優しい雨 ~一年後の再会~
『雨宿り・・・する?』
 雲の切れ間に見える淡い空色の傘を差した彼女。
 その時に見た長い黒髪と対照的な白い肌に白いワンピース姿。
 ずっと鮮明に記憶に残っている。
 どこか遠くを見ているような、不安気な瞳も。
 その場だけの思い出にはしたくなくて、弱みにつけ込むようでズルイと自覚しながらも、彼女に触れた。
 腕の中で涙を流した彼女を強く抱きしめた。
 その彼女が今、延ばせば届く距離にいる。
 4月になって柚莉花が同じ学校に転校してきたのを知った智博は、驚きと嬉しさで蒼に報告…をした所、偶然桜にも聞かれてしまった。
 その時に『智博の恋を実らそう計画(桜案)』が発足したのだ。
 名前を聞いた蒼が文芸部で小説を発表していた人だと思い出し、文化祭共同案を考えついた。

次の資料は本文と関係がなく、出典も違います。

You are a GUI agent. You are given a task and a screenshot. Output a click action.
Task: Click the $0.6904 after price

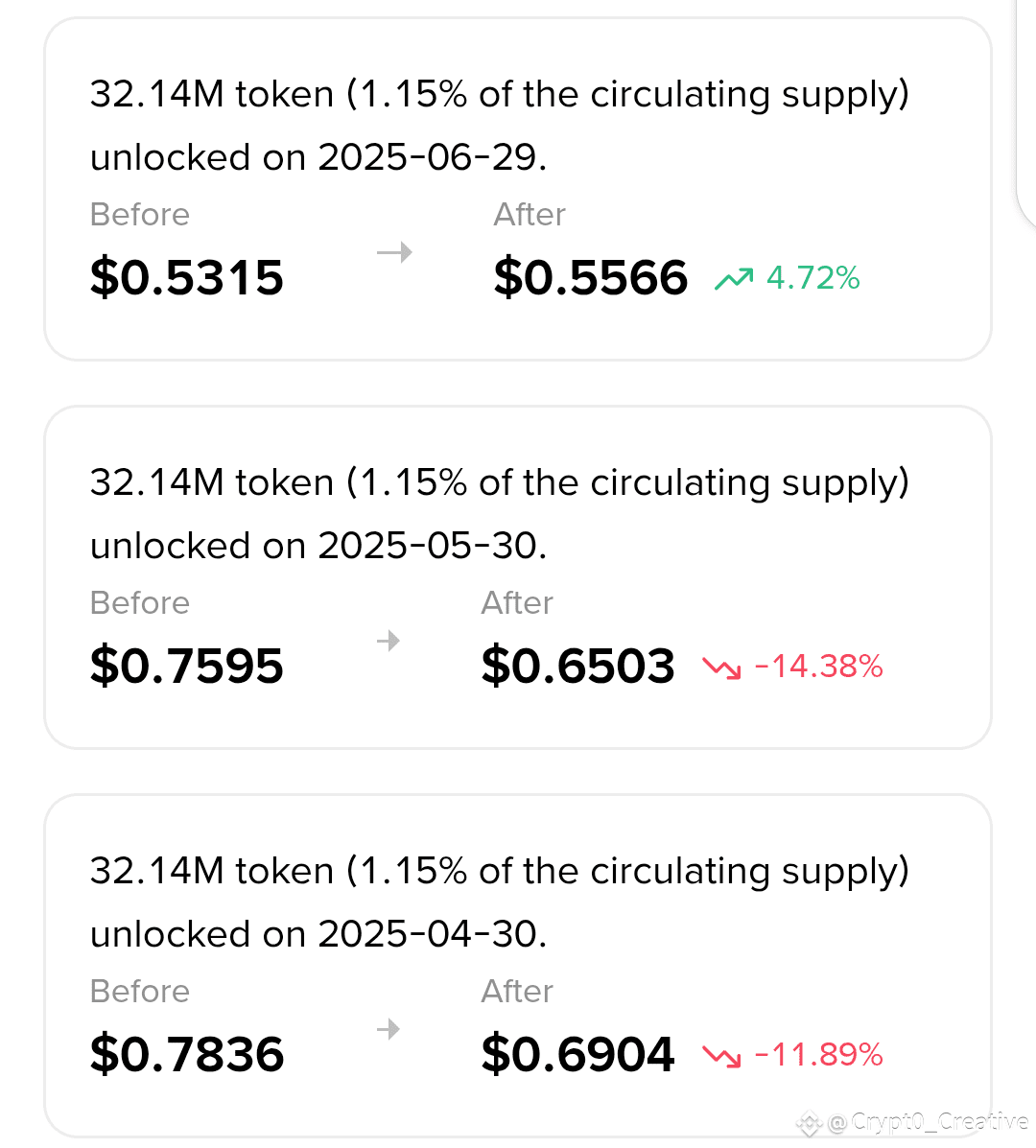(x=577, y=1055)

『焦りは禁物。下手に押したらひいちゃうからね。偶然を装うのよ』
と女心を説いた桜の勢いに従ってしまっている。
「主演〟智博〝脚本〟桜〝だからな」
 茶化したように言う蒼に智博は憮然として言い放つ。
「そこに、演出〟蒼〝をいれろ」
 いつになく真剣な物言いに、思わず蒼は声を出して笑った。